**The records**

▬▬▬

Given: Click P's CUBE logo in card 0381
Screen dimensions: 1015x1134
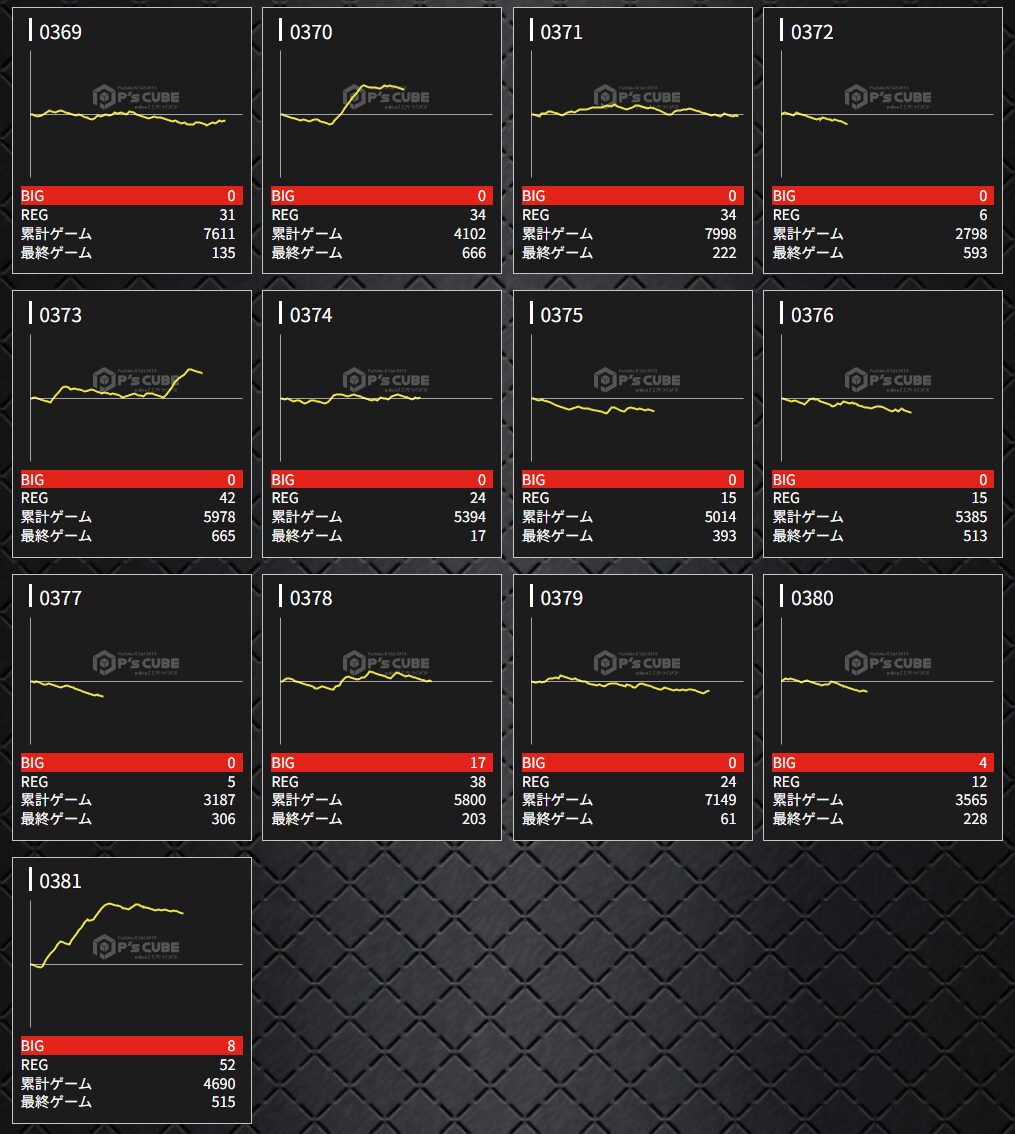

▬▬▬

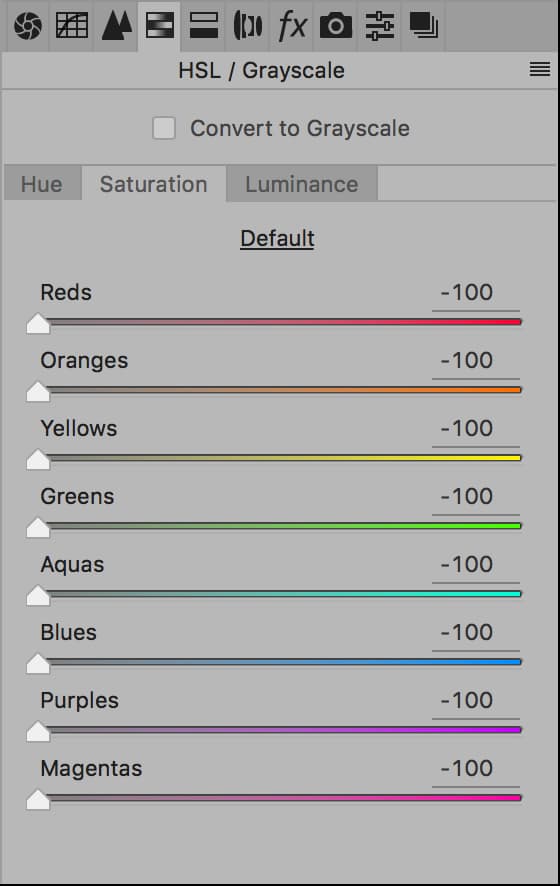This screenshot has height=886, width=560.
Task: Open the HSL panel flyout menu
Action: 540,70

▬▬▬

**Exercise aim**
Write out the lines of the listing word for word, starting at the line that contains "This screenshot has height=886, width=560." and ending at the line that contains "Action: 540,70", with both of those lines included and the pictures left out.

**Exercise output**
This screenshot has height=886, width=560.
Task: Open the HSL panel flyout menu
Action: 540,70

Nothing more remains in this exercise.